**Excerpt to read**:
Jonny Greenwood's (he of Radiohead) mood-drenched sound track score is weird, eerie, bombastic and off-balance, like something out of a horror film. It was distracting as hell for this viewer.
Performance-wise, while Daniel Day-Lewis runs the show, Paul Dano ably goes head-to-head with him as the gospel-spouting Eli Sunday, and young newcomer Dillon Freasier is staggeringly expressive as H.W., who doesn't have a lot to say and doesn't need to. I'm sure someone much smarter than I will come up with a theory explaining how the two antagonists are both sides of the same character—that Eli's devotion to God and Plainview's devotion to greed makes them irrevocably intertwined, but you know, it just doesn't work. We'd need more depth to truly grasp the intricacies of this relationship—which we might have had perhaps if it had been made into a mini-series for TV, with Larry McMurtry writing the screenplay and Simon Wincer directing (the team that brought us Lonesome Dove).

**Entries supplied**:
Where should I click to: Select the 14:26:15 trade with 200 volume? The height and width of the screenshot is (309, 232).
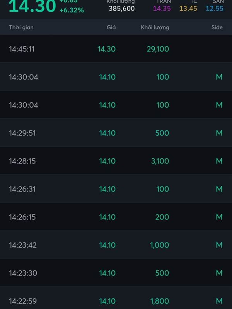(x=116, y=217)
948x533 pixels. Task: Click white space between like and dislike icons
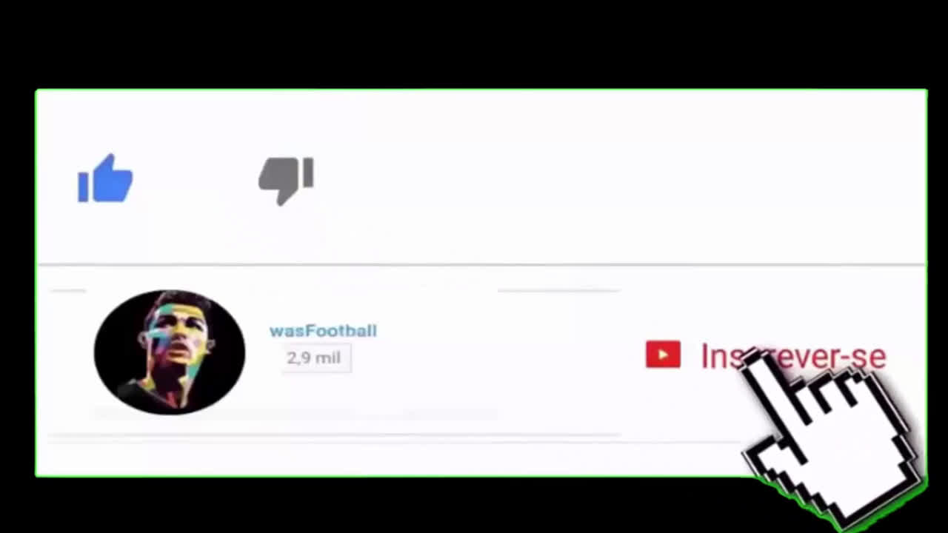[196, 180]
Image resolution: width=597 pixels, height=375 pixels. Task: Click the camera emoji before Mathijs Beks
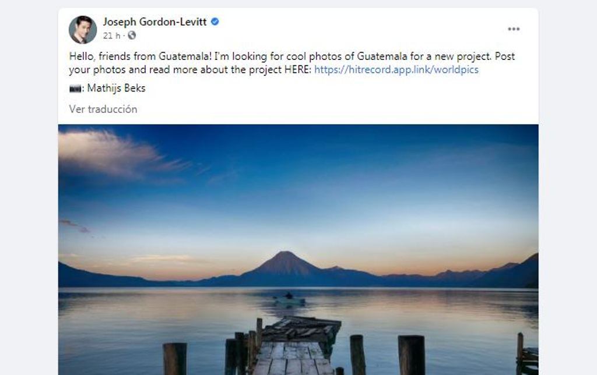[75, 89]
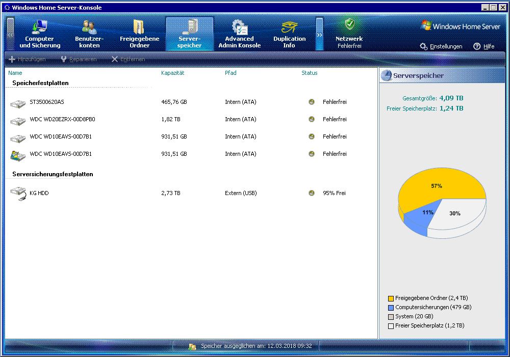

**The exercise**:
Please transcribe the part of the film review that begins at the words "Performance-wise, while Daniel" and stops after "us Lonesome Dove).".

**Exercise response**:
Performance-wise, while Daniel Day-Lewis runs the show, Paul Dano ably goes head-to-head with him as the gospel-spouting Eli Sunday, and young newcomer Dillon Freasier is staggeringly expressive as H.W., who doesn't have a lot to say and doesn't need to. I'm sure someone much smarter than I will come up with a theory explaining how the two antagonists are both sides of the same character—that Eli's devotion to God and Plainview's devotion to greed makes them irrevocably intertwined, but you know, it just doesn't work. We'd need more depth to truly grasp the intricacies of this relationship—which we might have had perhaps if it had been made into a mini-series for TV, with Larry McMurtry writing the screenplay and Simon Wincer directing (the team that brought us Lonesome Dove).